The curious thing is that the movie’s theme — boys from the wrong side of the Hudson striving to make it in the big city — underlies many Four Seasons songs. “Big Man in Town”: ambitious poor boy dreams of approval from a rich girl’s parents. “Dawn (Go Away)”: poor boy selflessly tells rich girl she’d be better off with her own kind. “Rag Doll”: rich boy’s parents keep him from courting the poor girl he loves. Class divisions matter in these proletarian ballads about wanting and hurting. The Jersey Boys show attended to the group’s personality clashes and still had room for 34 numbers, half of them Seasons hits, the others filling in the period’s pop ambiance.

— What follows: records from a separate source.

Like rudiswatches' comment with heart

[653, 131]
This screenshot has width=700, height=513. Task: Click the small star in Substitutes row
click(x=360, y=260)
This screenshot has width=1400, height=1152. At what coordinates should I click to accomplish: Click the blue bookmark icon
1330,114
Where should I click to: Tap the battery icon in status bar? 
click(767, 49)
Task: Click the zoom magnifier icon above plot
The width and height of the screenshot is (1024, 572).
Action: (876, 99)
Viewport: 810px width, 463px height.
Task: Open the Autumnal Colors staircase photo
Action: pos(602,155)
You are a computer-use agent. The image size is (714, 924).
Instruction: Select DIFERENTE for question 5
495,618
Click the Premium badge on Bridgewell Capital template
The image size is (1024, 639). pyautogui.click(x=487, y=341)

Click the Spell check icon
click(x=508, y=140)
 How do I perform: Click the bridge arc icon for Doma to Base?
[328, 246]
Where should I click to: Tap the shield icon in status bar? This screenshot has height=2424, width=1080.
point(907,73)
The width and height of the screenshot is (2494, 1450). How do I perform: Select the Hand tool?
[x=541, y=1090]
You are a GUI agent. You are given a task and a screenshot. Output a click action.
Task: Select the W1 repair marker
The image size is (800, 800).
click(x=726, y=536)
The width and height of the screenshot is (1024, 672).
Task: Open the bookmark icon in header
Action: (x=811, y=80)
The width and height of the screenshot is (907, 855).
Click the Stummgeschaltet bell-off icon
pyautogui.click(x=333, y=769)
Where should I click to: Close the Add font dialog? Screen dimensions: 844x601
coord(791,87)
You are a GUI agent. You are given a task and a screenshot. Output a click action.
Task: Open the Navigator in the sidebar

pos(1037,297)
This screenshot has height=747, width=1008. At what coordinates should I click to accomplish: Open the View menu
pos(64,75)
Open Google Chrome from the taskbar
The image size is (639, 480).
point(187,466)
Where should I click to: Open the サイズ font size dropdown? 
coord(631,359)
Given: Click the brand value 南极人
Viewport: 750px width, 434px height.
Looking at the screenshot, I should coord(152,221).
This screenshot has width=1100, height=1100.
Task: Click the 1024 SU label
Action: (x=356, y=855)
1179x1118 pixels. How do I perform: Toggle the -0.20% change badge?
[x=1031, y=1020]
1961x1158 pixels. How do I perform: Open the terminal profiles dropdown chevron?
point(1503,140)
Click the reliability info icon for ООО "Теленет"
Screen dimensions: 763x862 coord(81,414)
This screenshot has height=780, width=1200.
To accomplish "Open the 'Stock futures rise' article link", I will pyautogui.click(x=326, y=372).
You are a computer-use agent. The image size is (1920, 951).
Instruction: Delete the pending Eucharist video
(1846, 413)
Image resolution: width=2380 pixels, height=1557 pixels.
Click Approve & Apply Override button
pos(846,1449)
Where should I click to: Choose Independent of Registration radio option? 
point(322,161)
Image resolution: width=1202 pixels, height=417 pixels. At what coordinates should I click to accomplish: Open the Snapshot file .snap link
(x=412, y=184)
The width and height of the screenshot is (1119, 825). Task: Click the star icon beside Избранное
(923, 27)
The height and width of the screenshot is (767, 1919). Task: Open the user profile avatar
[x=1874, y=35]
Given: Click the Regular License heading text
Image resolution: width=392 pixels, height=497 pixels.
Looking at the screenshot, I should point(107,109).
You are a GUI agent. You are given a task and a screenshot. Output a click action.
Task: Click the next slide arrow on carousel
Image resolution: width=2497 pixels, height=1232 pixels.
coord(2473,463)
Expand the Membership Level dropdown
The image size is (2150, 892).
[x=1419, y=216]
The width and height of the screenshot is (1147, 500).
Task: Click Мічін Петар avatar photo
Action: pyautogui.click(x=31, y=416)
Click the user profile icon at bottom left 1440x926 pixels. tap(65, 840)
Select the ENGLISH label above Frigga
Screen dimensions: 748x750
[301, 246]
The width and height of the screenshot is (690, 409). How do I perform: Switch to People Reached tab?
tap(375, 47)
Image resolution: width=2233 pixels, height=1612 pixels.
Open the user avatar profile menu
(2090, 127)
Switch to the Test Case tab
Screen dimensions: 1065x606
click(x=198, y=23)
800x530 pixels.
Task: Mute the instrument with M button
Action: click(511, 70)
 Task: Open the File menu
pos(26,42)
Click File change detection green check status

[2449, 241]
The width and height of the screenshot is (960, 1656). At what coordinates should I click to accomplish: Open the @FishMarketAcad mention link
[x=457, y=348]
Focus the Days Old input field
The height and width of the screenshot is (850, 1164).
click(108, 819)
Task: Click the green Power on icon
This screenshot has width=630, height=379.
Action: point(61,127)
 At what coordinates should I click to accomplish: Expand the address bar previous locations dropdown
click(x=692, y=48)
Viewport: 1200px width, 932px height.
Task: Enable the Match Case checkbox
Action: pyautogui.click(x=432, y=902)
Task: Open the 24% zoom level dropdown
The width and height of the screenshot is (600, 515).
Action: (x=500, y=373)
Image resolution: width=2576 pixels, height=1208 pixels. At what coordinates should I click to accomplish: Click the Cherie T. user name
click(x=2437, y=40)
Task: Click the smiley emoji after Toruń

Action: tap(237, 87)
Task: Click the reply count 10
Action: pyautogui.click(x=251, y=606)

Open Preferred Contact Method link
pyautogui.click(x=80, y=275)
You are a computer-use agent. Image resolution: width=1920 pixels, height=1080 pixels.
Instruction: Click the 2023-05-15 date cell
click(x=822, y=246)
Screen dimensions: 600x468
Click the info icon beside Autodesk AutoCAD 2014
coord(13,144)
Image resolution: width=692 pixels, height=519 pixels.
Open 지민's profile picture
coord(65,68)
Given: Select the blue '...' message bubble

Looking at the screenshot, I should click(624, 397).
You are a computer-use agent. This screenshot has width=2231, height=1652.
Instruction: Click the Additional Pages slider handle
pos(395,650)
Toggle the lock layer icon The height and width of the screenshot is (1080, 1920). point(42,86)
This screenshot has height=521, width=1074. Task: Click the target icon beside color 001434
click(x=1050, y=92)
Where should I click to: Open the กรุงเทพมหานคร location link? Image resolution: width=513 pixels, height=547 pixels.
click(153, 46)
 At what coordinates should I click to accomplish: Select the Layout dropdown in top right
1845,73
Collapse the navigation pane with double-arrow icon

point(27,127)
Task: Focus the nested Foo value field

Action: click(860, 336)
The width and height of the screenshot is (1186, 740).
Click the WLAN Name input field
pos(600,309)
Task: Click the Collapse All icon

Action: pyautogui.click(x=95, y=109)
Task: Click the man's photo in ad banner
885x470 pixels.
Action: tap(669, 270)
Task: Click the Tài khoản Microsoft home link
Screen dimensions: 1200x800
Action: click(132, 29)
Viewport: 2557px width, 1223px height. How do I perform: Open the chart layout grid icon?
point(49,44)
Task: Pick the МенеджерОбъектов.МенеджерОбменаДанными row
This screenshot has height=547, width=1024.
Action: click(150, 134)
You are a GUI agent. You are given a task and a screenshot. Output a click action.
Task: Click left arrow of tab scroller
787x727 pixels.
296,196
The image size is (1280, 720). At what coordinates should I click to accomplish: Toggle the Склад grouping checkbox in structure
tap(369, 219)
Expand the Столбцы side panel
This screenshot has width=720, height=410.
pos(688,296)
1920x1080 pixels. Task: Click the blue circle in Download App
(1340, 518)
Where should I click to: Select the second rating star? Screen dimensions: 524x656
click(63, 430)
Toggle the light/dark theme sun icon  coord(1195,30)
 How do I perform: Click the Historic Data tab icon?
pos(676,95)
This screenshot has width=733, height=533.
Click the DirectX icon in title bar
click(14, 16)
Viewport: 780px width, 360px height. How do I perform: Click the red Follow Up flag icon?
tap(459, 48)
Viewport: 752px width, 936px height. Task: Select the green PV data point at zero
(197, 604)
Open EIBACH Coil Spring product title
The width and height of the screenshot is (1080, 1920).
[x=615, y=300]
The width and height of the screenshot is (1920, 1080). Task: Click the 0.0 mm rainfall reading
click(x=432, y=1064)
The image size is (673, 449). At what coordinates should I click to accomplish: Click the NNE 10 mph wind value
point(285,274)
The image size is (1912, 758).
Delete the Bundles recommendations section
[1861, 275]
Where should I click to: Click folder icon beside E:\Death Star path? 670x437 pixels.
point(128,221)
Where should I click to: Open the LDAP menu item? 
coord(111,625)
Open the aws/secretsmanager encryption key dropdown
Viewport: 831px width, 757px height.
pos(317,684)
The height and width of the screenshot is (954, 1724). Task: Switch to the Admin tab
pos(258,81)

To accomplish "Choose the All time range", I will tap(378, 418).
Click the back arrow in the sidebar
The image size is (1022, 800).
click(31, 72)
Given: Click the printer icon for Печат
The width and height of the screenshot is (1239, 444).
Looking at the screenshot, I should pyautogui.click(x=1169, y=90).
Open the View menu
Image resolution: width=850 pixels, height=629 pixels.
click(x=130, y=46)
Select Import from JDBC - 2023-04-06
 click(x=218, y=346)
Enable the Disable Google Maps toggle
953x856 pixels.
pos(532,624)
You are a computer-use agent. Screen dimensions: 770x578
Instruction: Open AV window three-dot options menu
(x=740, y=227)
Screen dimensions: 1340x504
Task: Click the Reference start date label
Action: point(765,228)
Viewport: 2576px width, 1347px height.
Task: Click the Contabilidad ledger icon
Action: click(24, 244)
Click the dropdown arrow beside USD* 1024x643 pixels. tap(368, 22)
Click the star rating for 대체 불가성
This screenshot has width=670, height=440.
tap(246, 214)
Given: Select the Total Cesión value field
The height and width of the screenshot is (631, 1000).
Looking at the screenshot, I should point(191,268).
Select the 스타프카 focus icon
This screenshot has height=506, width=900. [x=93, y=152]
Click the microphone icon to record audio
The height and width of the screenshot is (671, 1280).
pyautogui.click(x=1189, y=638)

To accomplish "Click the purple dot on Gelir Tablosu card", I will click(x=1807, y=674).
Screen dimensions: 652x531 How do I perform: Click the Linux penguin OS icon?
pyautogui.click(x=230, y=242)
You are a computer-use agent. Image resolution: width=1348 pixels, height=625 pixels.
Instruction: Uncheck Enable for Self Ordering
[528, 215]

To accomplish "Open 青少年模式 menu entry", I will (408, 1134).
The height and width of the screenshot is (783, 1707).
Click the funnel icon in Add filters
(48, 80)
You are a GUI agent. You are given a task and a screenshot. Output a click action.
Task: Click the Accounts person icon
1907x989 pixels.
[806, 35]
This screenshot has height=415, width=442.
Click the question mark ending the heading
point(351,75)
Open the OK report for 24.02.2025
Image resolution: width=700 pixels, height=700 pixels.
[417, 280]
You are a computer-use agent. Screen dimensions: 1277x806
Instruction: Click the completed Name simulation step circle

But Eastwood thinks audiences are more interested in the anomaly that four people who made beautiful music had lives with little harmony.
The movie is much better at dramatizing the inner workings of the music business. A vertical tracking shot up the front of the Brill Building shows different singers — country, rockabilly, jazz — auditioning for producers. (Even this nice shot is a bit off: in the late ’50s, the hopefuls should have been doo-wop quartets, girl groups and balladeers.) Some of the hoariest biopic clichés play beautifully, like the view of a company sign that gives the group its name, or the evening when Gaudio, new to the group, plays his composition “Cry for Me” on the piano — by the end, each of the three skeptics is singing along in perfect four-part.
Each member of the group narrates a section of the film, and Frankie gets the last word. “When everything dropped away and all there was was the music,” he says, “that was the best.” The music was the best thing about the Four Seasons and the central asset of the Jersey Boys show. By concentrating on the group’s personal wrangling, to the near exclusion of their songs, Clint Eastwood has jettisoned the joy and made this a one-Season movie: winter in New Jersey. And, man, that’s bleak.
Correction: The original version of this story misspelled Rick Elice’s name.